Si bien el juez del caso se negó a permitir que la fiscalía compartiera los antecedentes penales de Putman con el jurado, era evidente que no lo necesitaban para convencer a los tribunales de su culpabilidad. La percepción que el público tenía de él cambiaba continuamente a medida que salían a la luz más hechos durante el juicio.
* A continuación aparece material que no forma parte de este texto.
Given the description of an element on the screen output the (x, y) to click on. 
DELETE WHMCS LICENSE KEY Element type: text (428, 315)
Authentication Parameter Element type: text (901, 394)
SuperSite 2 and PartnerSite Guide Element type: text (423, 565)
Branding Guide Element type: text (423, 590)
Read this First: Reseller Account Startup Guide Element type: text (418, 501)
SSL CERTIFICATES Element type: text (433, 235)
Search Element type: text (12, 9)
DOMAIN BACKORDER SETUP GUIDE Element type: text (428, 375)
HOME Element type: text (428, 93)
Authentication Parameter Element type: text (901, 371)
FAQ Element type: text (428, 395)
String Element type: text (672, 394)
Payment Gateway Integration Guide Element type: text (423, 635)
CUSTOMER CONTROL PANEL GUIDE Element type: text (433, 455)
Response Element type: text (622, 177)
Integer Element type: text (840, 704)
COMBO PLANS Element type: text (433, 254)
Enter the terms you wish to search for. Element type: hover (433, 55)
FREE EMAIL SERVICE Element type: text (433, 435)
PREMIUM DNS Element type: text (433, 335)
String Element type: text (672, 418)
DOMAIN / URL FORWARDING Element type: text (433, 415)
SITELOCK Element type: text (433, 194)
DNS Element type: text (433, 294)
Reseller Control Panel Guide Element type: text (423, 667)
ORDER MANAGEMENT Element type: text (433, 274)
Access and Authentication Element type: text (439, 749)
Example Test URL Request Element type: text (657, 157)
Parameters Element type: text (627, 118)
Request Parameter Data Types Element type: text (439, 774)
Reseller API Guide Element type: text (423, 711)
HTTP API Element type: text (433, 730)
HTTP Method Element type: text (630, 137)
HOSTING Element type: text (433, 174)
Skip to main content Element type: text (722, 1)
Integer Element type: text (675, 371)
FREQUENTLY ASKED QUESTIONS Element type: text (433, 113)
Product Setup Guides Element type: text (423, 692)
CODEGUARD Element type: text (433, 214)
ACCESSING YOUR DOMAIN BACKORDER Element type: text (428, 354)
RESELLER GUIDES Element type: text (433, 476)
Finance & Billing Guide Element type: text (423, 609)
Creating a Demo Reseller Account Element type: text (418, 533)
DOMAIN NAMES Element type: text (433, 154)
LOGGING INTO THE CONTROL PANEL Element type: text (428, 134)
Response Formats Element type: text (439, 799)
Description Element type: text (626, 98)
La fiscalía pudo influir por completo en el jurado al proporcionar pruebas obtenidas del teléfono y los extractos bancarios de Putman, así como el testimonio de los amigos de Knibb. Después de que un experto examinó los documentos proporcionados y confirmó que la multa de Putman era de hecho fraudulenta, el destino de Putman quedó encerrado: culpable según los cargos. Fue sentenciado a nueve años de prisión, aunque dejó en claro que tenía toda la intención de apelar el veredicto.

Conclusión

Aunque ciertamente hay otros ganadores de lotería que se han abierto camino con estafas para ganar, como la familia Chung en Ontario, la mayoría de los que reclaman premios mayores tienden a ser un poco más honestos. Demuestra que ganar la lotería es realmente una cuestión de suerte, y si intentamos forzar esa suerte, el resultado probablemente no será tomar unas agradables vacaciones en una isla; es mucho más probable una pena de prisión prolongada.